Monday, August 8, 2022

 


SHAME ON STARBUCKS

 

► From WIVB — Starbucks United says worker was fired due to union activity — Starbucks Workers United said Saturday that Sam Amato, a 13-year worker at the store in Tonawanda, N.Y., was fired for being a union leader. Workers at the store walked off in protest on Friday and continued the strike into Saturday. A video showing the workers leaving the store has now been viewed over 1.6 million times on TikTok. Amato said:

“This is the week of my thirteenth anniversary at Starbucks and I was fired. I was fired because I was a union leader at my store. My manager couldn’t even explain to me why they were firing me. She couldn’t look me in the eye.”

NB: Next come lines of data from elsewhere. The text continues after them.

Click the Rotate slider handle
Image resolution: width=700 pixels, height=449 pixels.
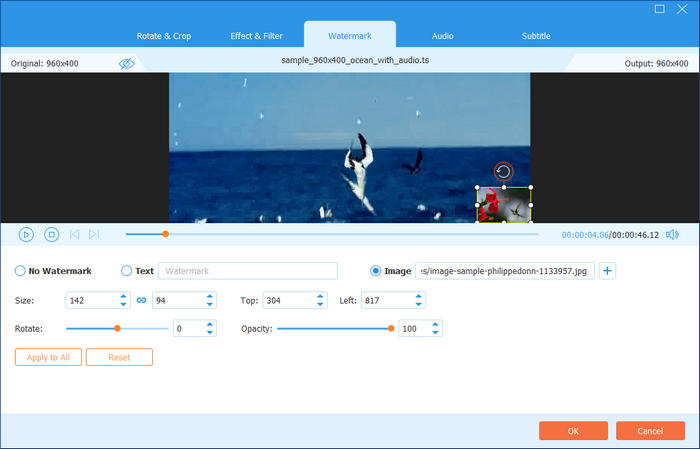117,328
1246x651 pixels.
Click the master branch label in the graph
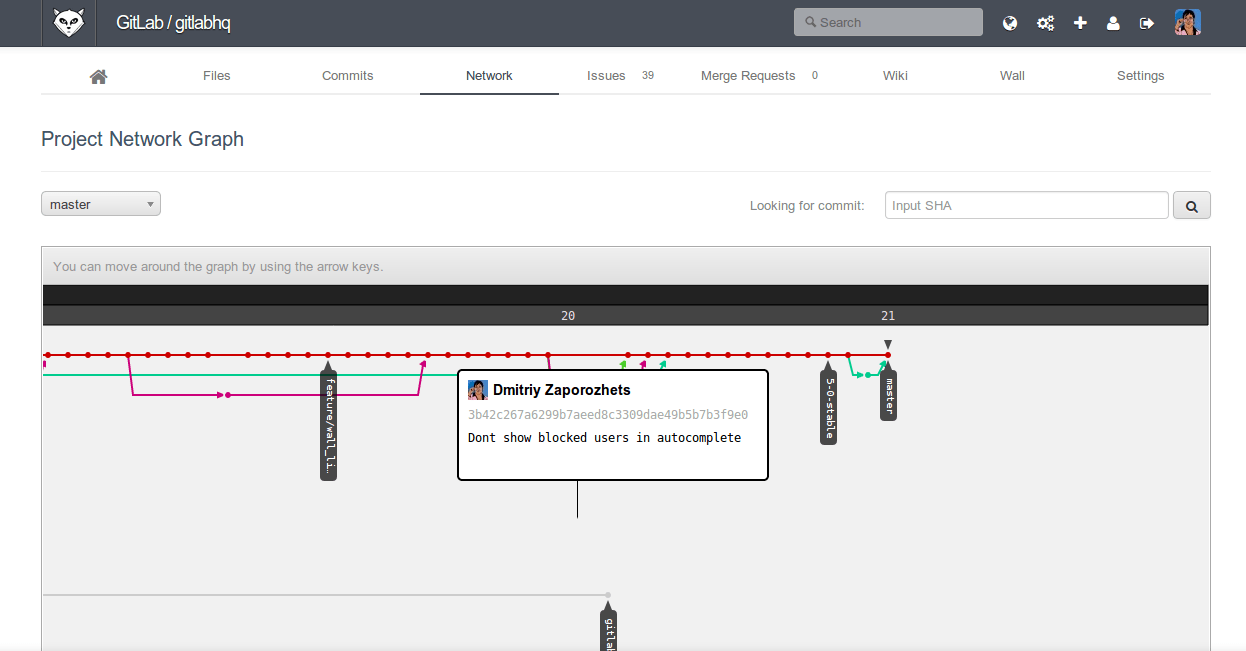[887, 393]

Starbucks Workers United says that this is the ninth union leader in Buffalo to have been fired due to union activity, part of over 75 firings of union supporters across the country.

EDITOR’S NOTE — The illegal firings and denial of basic workers’ rights are escalating as billionaire Starbucks CEO Howard Schultz continues his ineffective union-busting campaign. His efforts to intimidate Starbucks workers AREN’T WORKING. Since the first Starbucks store unionized in Buffalo, N.Y., in December 2021, 210 Starbucks stores in 33 states have won union elections. (Just 45 stores have lost an election.) That’s an average of one unionized Starbucks almost every single day in 2022. And dozens more have filed for union elections in the coming weeks. The only thing Schultz’s illegal campaign is accomplishing is creating a huge back pay and legal liability for the company — and destroying Starbucks’ brand for a generation of Americans. Shame on Schultz. Shame on Starbucks.

Hey, Howard. In response to your latest firing, here’s what Union Solidarity looks like.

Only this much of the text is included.